The most concerning aspect of this scenario is the lack of subsequent legislative impact studies—and by that I mean official studies that actually link any future progress or setbacks to the laws that have been passed. What we will see later on will be merely the publication of general data, such as the Atlas and the Yearbook of Violence, which will point to the continued occurrence of such crimes without the legislative decision to criminalize them (that is, criminal policy viewed as public policy) being rethought and reprogrammed to achieve the objectives it promises. In other words, it is as if the law had nothing to do with this, as if it existed only in the realm of ideas, discourses, and imaginary hopes. Or worse: as if its mere enactment were enough to solve the problem.
The two laws mentioned rely on increasing custodial sentences (and the exclusive use of criminal law) to suppress violence and crime more generally.

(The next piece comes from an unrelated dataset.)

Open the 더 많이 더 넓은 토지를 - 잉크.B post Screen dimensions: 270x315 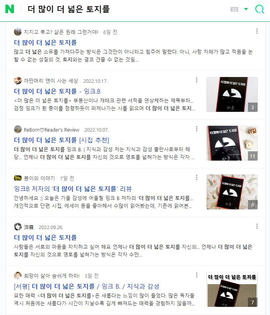click(57, 91)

It is general negative prevention (deterrence of other members of society) and special negative prevention (neutralization of the offender) operating at full speed in the collective imagination.
The deliberate failure to address data pointing to the ineffectiveness of this policy and to the worsening of the situation under this type of legislation is quite telling regarding how criminalization processes operate in the country—processes that aim more to fuel inflammatory rhetoric on social media by “Instagrammer” politicians than to actually propose solutions to public safety issues. To be clear: solutions that should be devised in collaboration with those who have long studied this issue—or, at the very least, by overcoming the argumentative burden imposed by the data of reality. However, electoral demands and the collective indignation driven by the media seem to push aside the need for deeper analysis.
The irrationality of the legislative process is evident. So is its apparent democracy, since a law passed hastily and without the systematic participation of other members of civil society is based on a mandate granted in distant quadrennial elections. The absence of periodic evaluations of these legal measures seals their detachment from the practical, proactive, and inherently political realm, and definitively pushes them into the field of empty rhetoric with no need for results.
What we can expect is an increase in prison overcrowding, the continuation of its racist bias, the strengthening of criminal organizations, and the treatment of a social and structural problem through incarceration, forcing academia itself to repeat cyclical observations and arguments in its analyses in the field of criminal justice studies. We, too, would like to advance this research by developing new proposals grounded in constitutional principles and based on real data and evidence on violence.
Brazil—and its population, both inside and outside prisons—deserves better than this from the State and the University.